THE DATA below:

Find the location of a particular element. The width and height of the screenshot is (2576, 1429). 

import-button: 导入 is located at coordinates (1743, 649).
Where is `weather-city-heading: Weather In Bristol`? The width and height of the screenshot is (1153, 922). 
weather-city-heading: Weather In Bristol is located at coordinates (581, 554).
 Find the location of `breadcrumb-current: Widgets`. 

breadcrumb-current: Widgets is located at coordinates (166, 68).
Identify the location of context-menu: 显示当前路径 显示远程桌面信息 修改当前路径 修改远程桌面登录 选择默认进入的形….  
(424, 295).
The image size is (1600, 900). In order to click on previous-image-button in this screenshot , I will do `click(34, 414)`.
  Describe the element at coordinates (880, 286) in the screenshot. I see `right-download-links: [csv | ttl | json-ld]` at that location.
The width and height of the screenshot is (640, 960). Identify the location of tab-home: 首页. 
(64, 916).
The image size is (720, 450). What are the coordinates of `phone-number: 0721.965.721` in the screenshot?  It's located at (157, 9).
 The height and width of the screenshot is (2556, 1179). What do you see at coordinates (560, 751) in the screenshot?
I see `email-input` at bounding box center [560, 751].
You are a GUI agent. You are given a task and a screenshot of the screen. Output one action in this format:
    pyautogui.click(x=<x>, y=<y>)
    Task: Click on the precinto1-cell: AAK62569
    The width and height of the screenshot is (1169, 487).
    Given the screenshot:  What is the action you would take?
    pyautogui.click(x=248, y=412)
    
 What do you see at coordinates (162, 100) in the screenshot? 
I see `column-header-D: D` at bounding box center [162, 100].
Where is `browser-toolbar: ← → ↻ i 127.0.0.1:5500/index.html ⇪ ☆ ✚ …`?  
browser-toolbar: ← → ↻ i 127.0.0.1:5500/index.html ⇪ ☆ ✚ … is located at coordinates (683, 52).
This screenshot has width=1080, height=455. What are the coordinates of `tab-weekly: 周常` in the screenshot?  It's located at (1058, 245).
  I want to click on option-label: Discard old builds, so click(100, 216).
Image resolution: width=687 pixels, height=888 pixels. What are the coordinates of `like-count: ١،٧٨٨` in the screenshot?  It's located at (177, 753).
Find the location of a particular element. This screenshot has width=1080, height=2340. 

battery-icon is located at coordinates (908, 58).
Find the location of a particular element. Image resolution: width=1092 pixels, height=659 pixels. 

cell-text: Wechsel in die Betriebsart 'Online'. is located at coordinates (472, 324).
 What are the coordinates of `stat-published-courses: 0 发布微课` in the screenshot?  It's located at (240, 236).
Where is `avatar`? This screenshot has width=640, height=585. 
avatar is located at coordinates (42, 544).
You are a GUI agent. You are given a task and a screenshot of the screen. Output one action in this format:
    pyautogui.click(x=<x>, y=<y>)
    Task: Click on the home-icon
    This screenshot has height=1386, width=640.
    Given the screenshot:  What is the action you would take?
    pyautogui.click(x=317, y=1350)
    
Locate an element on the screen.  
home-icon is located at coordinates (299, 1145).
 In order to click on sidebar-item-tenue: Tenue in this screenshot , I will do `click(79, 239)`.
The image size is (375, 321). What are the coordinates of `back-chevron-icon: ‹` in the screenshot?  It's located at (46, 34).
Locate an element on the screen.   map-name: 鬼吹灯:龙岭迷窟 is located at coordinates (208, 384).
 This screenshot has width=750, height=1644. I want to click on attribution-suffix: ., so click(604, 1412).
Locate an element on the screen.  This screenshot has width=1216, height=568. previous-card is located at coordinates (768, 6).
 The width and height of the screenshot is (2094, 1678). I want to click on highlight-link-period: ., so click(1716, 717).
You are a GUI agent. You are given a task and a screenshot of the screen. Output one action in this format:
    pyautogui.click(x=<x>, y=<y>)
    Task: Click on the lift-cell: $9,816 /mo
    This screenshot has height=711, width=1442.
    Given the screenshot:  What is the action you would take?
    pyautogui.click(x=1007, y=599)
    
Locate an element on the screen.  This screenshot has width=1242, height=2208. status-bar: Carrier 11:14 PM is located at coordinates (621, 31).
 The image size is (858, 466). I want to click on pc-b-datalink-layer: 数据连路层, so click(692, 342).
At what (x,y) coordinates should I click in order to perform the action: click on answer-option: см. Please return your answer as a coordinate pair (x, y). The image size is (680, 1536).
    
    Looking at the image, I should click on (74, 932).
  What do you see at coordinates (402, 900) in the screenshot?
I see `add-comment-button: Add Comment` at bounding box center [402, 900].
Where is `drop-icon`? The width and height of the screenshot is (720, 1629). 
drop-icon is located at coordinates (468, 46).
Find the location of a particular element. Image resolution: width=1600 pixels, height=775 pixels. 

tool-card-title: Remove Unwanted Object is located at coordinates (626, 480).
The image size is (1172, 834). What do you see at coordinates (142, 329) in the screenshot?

End of THE DATA.

◆ **DIRECTIVE**
Gather every line from the records above that contains the word "button", copying each one in full.

◆ **WRITTEN ANSWER**
import-button: 导入 is located at coordinates (1743, 649).
The image size is (1600, 900). In order to click on previous-image-button in this screenshot , I will do `click(34, 414)`.
I see `add-comment-button: Add Comment` at bounding box center [402, 900].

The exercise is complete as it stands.